Hope and stories | Norman Lebrecht

​​​​★★★★★

Most of the interesting classical stuff nowadays is found on small labels. Claves is Swiss, sometimes too much so, but every now and then it comes up with a cracking recital like this. Certainly, no corporate label would ever get behind a set of duets for violin and cello, even with star performers (which these are not). 

The music here is the thing. An opening duo by Bohuslav Martinu is one of that Czech composer’s immersive dialogues, overheard over a garden fence and so interesting you pretend to be weeding the lawn so long as it continues, which doesn’t feel halfway long enough.  

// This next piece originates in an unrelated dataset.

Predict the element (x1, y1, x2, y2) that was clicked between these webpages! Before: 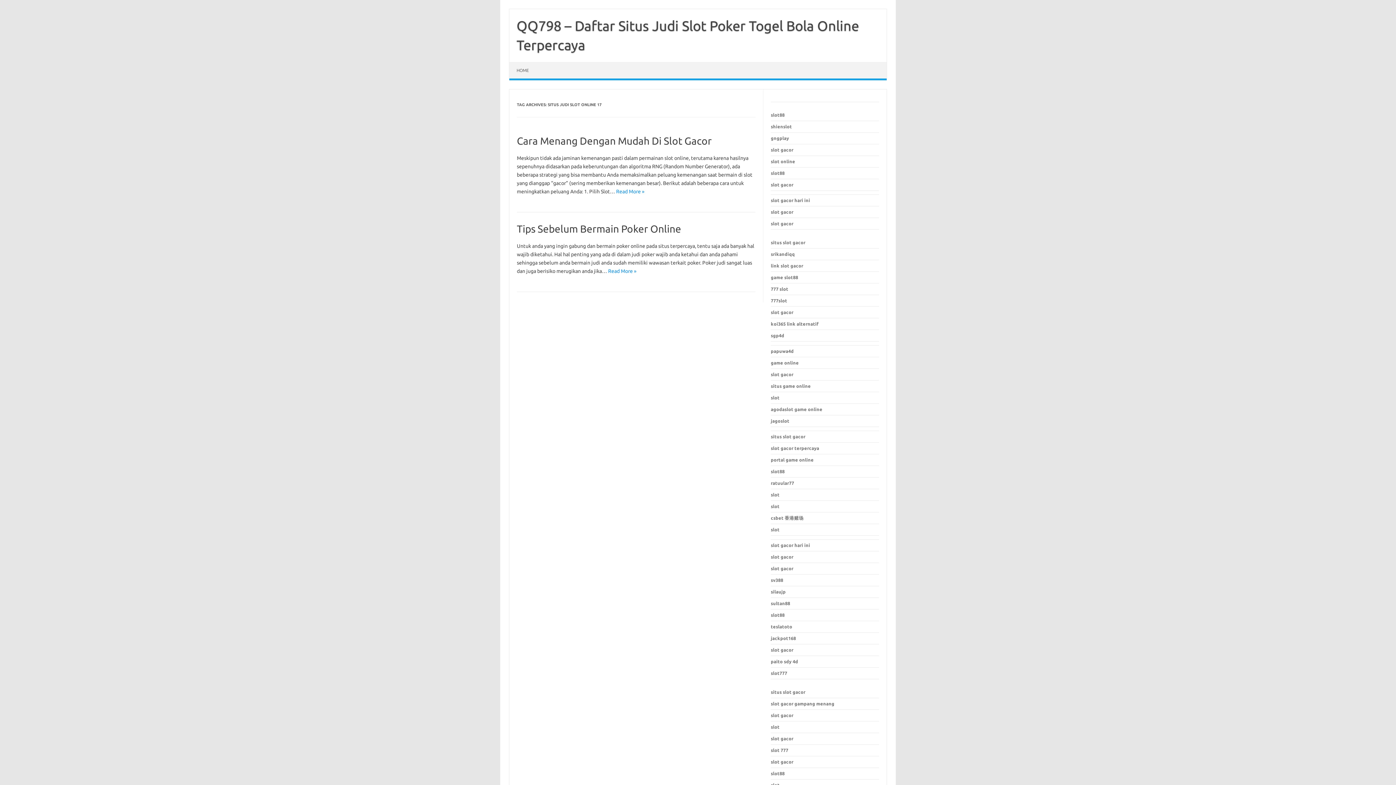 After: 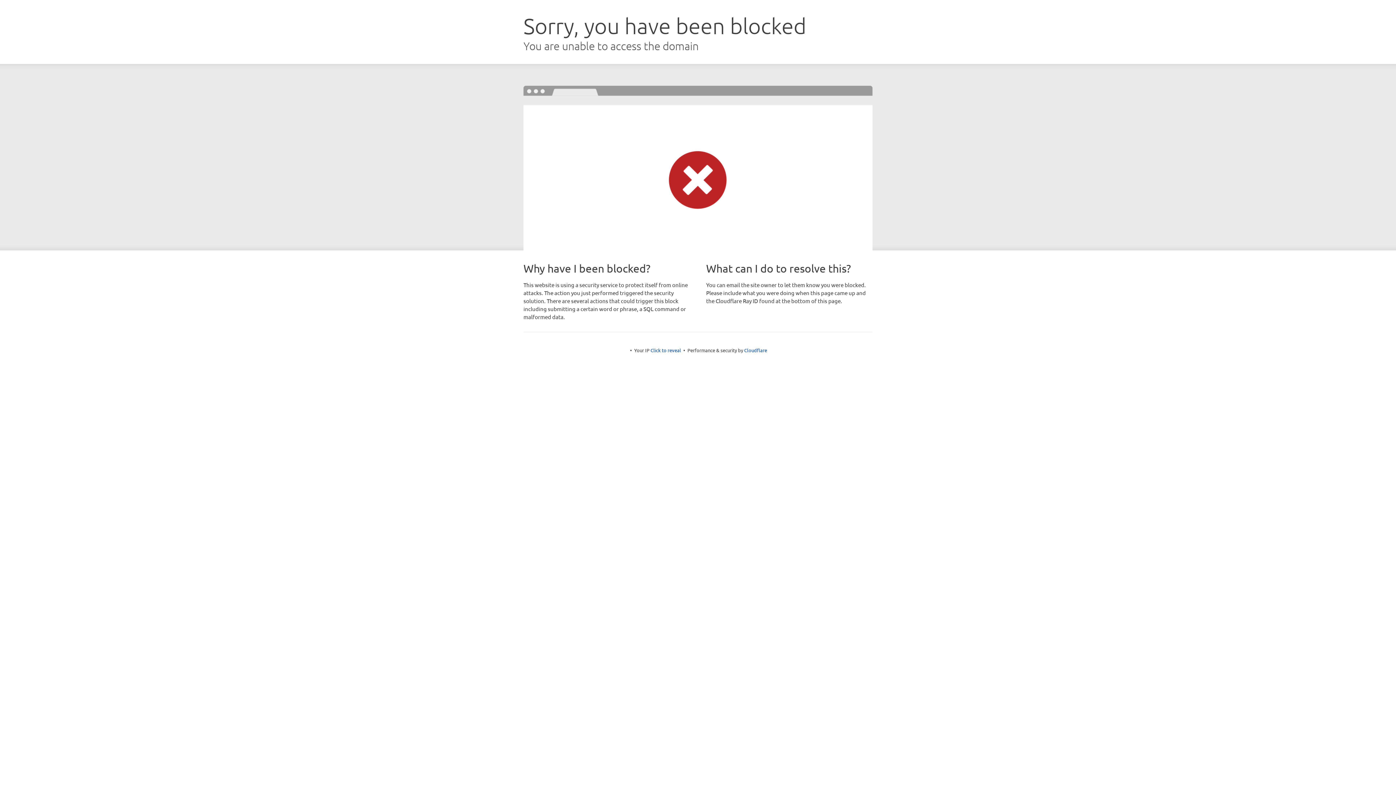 Action: label: silaujp bbox: (771, 589, 785, 594)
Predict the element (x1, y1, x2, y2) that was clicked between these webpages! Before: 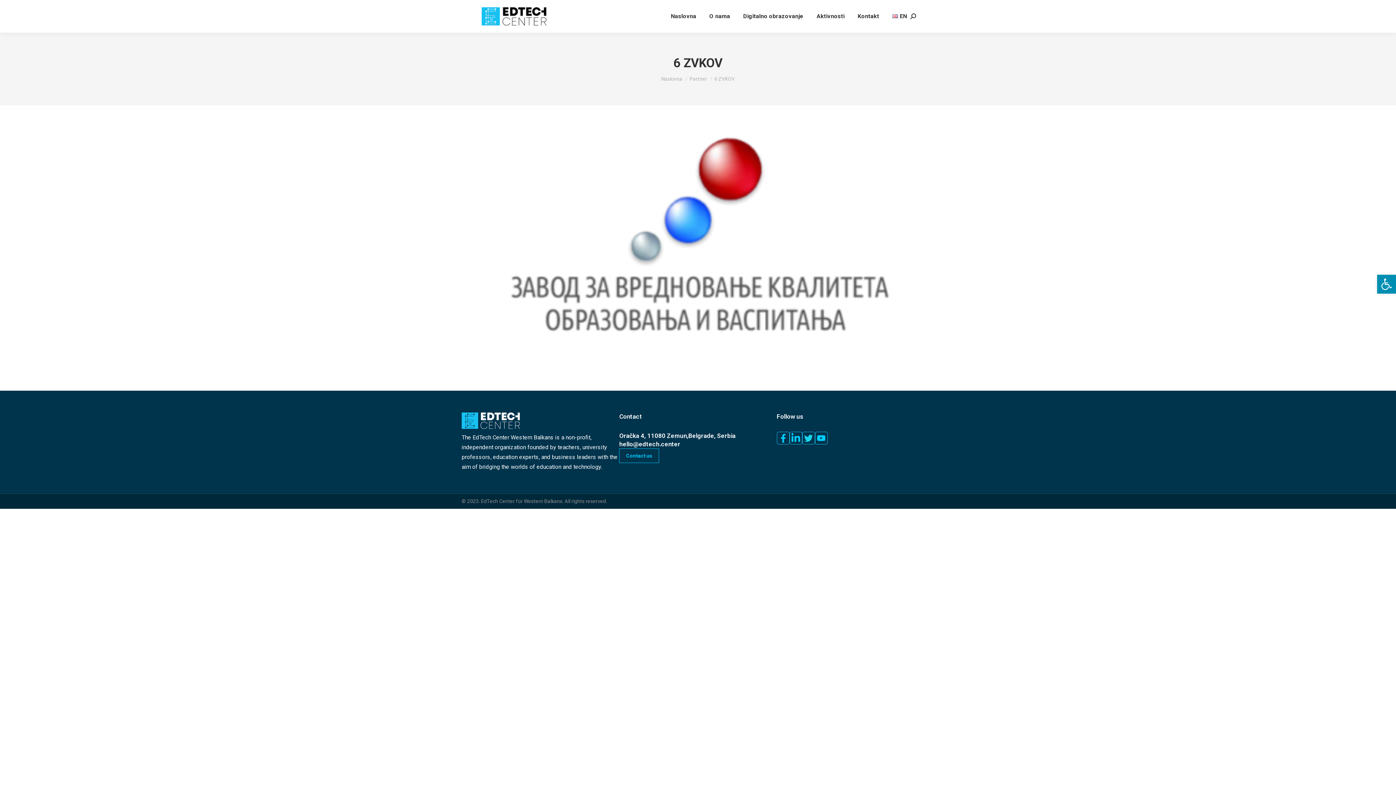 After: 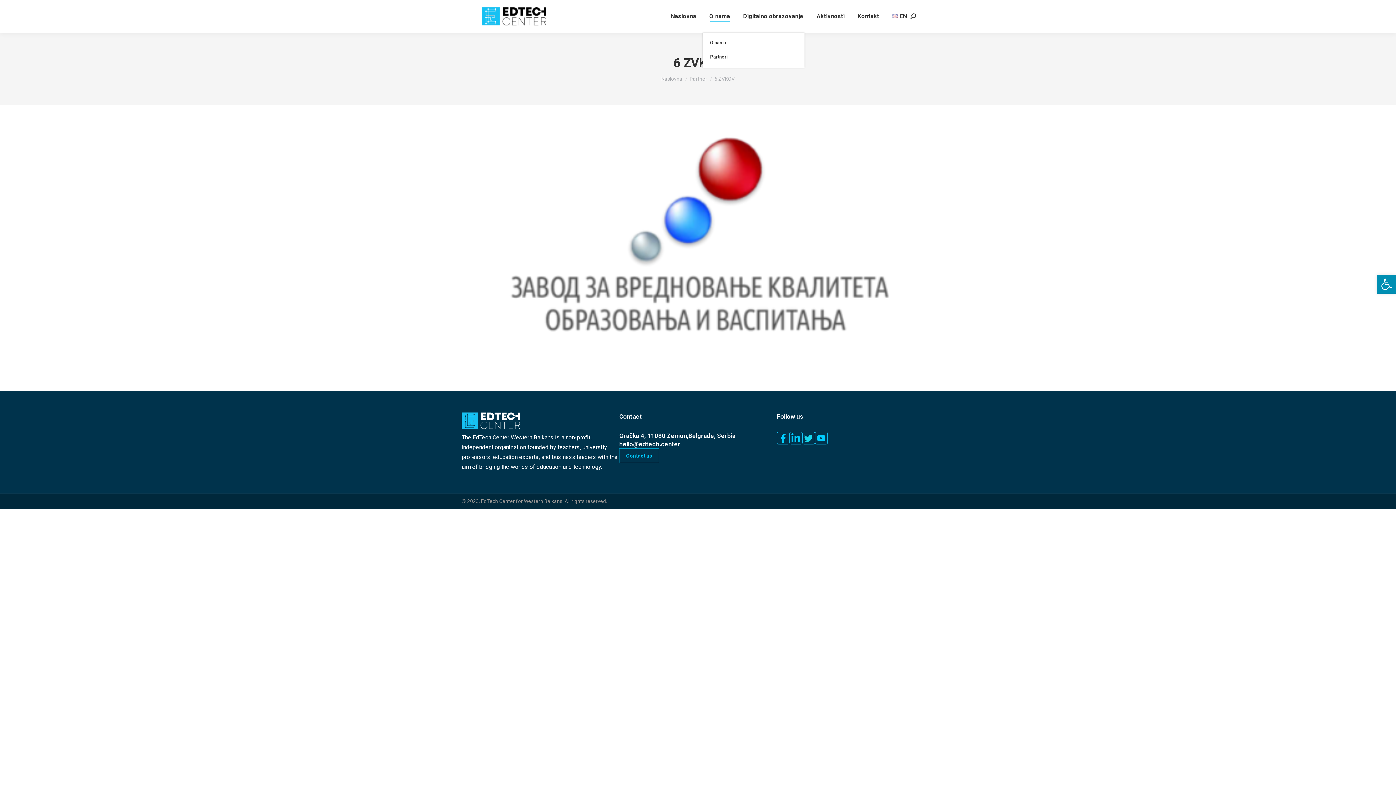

Five minutes of Kaija Saariaho packs a double espresso punch. Maurice Ravel’s violin-cello duo of 1920 is a tribute to Claude Debussy that never bends the knee or doffs the cap. Why Paris prefers Debussy to Ravel is one of those weird quirks of the fashion industry. This Ravel is a muted masterpiece and must be heard. 

The rest of the album consists of two obligatory Swiss composers — Roland Moser and Helena Winkelman, the latter intriguing — and a wicked passacaglia by the Hungarian Gyorgy Ligeti. Between each piece there’s a meditative monody by Orlando di Lasso. On paper, it’s unsellable — yet it works. 

Sini Simonen is a Finnish violinist who teaches at London’s Royal Academy of Music. Alexandre Foster is French-Canadian, professor of cello in Basle. Serious people who play as if this is their one shot at glory. They have turned my bleak week into an hour of hope and stories. This is what five stars are made for.